François Ribeiro, the Head of Eurosport Events who promote the World Touring Car Championship, believes that whilst the changes he has implemented for 2016 are ‘exciting’ he is also cautious of the current economic climate.
Ribeiro has introduced a raft of changes for the 2016 season in a bid to increase the excitement within the championship, including changes to the sporting regulations and to the prize money offered to independent outfits.
But despite these changes, Ribeiro was in a cautious mood when speaking at the media launch of the WTCC at the Vallelunga circuit.
“[It is] exciting, yes, but [the changes are] more a relief for us because I have never felt in 20 years the economic situation biting motorsport so hard, it’s just unbelievable,” said Ribeiro. “With 20 full-season entries booked with the FIA – and believe me there will be many single-seater series not achieving the level of entries they had in 2015 I guarantee you – there is still some work to do between now and Paul Ricard.
“We managed to keep a good level and a good amount of independent drivers. They are suffering and we’ve had to support them a lot but it looks like there will be a good mix.”
Ribeiro also revealed that he had to exercise caution when increasing the compensation weight regulations, which for 2016 will see the fastest car carrying an additional 20 kg of weight to take it up to 80 kg.
“Increasing the weight is a decision we took collectively at the FIA after two years of TC1 regulations. We felt it would not harm to bring it to 20 kg more [to 80 kilograms]. Some members of the Commission wanted to go to 100 kg but then it would have clearly been an anti-Citroën rule and that’s not what we want.
“There was also the safety aspect with Yokohama because to have 100 kilos on certain circuits would have put problems on safety potentially so we did not want to go that far.”
One of Ribeiro’s main drives has been to take successful sporting elements from other sports and try to bring them into the WTCC. This push has led to the creation of the MAC3 concept, unique to the WTCC, pitting manufacturers against each other at the end of the Saturday qualifying session.
“Firstly, I want to say thank you to the FIA and to the manufacturers to agree and to let us bring risk forward, especially when you see the drama you have when you want to see the WRC starting order, or how many discussions of bad mouthing in the press when you change the F1 qualifying format.

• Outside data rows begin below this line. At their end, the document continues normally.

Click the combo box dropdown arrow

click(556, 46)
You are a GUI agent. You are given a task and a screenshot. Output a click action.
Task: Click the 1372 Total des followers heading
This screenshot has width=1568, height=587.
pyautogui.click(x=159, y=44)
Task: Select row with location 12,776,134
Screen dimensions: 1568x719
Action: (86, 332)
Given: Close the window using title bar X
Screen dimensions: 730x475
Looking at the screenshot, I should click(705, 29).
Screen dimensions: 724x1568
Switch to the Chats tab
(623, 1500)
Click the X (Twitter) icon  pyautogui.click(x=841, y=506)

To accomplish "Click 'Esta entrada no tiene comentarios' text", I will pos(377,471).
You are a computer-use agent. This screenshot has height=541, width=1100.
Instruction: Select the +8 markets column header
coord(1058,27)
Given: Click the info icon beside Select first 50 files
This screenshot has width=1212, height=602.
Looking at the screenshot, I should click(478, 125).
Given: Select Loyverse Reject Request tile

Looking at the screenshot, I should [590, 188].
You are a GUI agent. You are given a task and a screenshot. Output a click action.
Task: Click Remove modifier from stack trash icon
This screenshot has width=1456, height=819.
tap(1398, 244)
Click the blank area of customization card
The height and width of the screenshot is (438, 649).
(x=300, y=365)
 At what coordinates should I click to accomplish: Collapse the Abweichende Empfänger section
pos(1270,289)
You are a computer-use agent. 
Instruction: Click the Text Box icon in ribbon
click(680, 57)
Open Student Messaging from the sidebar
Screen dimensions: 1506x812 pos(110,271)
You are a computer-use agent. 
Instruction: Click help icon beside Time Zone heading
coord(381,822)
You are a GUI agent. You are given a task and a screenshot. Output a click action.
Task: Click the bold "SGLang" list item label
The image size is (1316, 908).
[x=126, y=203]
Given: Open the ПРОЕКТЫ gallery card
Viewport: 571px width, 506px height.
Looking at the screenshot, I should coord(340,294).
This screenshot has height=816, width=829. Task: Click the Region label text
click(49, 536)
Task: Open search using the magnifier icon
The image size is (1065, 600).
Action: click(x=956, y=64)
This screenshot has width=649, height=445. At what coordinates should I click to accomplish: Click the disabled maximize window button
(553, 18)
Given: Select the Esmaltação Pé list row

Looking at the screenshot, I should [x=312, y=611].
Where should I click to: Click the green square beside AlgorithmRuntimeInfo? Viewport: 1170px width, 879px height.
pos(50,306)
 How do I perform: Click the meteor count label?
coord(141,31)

“I introduced the Manufacturers Against the Clock [MAC3] idea progressively to the teams and to the FIA last May. It’s a bit like the Nürburgring. When we proposed the Nürburgring everybody said that’s impossible. Then everybody said it will not work. But finally we found a solution to everything because there was a good intention and a good relationship.
“WTCC MAC3 has worked the same. Yes, it is new and yes I expect 50 per cent of the people to say it’s completely stupid to bring something from cycling into motorsport. Yes, I expect 50 per cent of the other people to say why not, it’s very new. It’s different and I think we have to be different but we have to recruit a new audience. Whether we speak good or bad about the WTCC I prefer we speak about it.”
Ribeiro won’t be drawn on whether the changes he is implementing will bring more sporting credibility to the championship, which has been a key drive of his time in charge of the series.
“Having WTCC MAC3 is a bit like Q3 with three drivers 10 metres away from each other; you see [over the course] of a season how many mistakes of over-driving have been done in Q3 by drivers because they were going over their limit. When you make a mistake in Q3 they will only penalise themselves. But when they make a mistake in WTCC MAC3 they will only penalise their manufacturer, their employer, so I think it’s a bit different.
“I am sure it will work on TV, absolutely certain. I remember when they was no Q1, Q2 and Q3 how beautiful it was when there were four or five SEATS, four or five Chevrolets, driving together, slipstreaming each other to get the last one on pole position. I hope we will find a bit of this in WTCC MAC3.
“We will put it live on TV, live on the internet and people will speak about it. If they like it or dislike it I don’t mind, it’s new.”